__Records shown__:
────────────────────
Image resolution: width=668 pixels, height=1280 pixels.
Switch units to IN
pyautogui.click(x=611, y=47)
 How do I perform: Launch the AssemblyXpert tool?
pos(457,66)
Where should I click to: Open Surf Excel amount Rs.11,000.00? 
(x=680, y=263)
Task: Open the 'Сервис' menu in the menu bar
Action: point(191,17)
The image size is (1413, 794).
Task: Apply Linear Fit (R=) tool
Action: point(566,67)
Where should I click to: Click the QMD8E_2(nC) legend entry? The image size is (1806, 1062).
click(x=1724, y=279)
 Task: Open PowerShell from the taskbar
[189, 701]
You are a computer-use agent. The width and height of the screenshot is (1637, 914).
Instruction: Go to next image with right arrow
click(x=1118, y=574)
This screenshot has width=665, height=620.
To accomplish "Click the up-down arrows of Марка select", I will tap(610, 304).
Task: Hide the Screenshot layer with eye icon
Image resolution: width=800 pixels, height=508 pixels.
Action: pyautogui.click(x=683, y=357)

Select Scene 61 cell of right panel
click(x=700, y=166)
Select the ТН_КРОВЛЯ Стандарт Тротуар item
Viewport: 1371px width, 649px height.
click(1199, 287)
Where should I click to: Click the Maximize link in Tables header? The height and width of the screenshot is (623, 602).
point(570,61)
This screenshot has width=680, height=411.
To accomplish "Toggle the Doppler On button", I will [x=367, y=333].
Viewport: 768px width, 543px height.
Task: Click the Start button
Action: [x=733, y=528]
────────────────────
__Problem to work on__:
Would you please return all of the data exactly?

__Result of the task__:
Image resolution: width=668 pixels, height=1280 pixels.
Switch units to IN
pyautogui.click(x=611, y=47)
 How do I perform: Launch the AssemblyXpert tool?
pos(457,66)
Where should I click to: Open Surf Excel amount Rs.11,000.00? 
(x=680, y=263)
Task: Open the 'Сервис' menu in the menu bar
Action: point(191,17)
The image size is (1413, 794).
Task: Apply Linear Fit (R=) tool
Action: point(566,67)
Where should I click to: Click the QMD8E_2(nC) legend entry? The image size is (1806, 1062).
click(x=1724, y=279)
 Task: Open PowerShell from the taskbar
[189, 701]
You are a computer-use agent. The width and height of the screenshot is (1637, 914).
Instruction: Go to next image with right arrow
click(x=1118, y=574)
This screenshot has width=665, height=620.
To accomplish "Click the up-down arrows of Марка select", I will tap(610, 304).
Task: Hide the Screenshot layer with eye icon
Image resolution: width=800 pixels, height=508 pixels.
Action: pyautogui.click(x=683, y=357)

Select Scene 61 cell of right panel
click(x=700, y=166)
Select the ТН_КРОВЛЯ Стандарт Тротуар item
Viewport: 1371px width, 649px height.
click(1199, 287)
Where should I click to: Click the Maximize link in Tables header? The height and width of the screenshot is (623, 602).
point(570,61)
This screenshot has width=680, height=411.
To accomplish "Toggle the Doppler On button", I will [x=367, y=333].
Viewport: 768px width, 543px height.
Task: Click the Start button
Action: [x=733, y=528]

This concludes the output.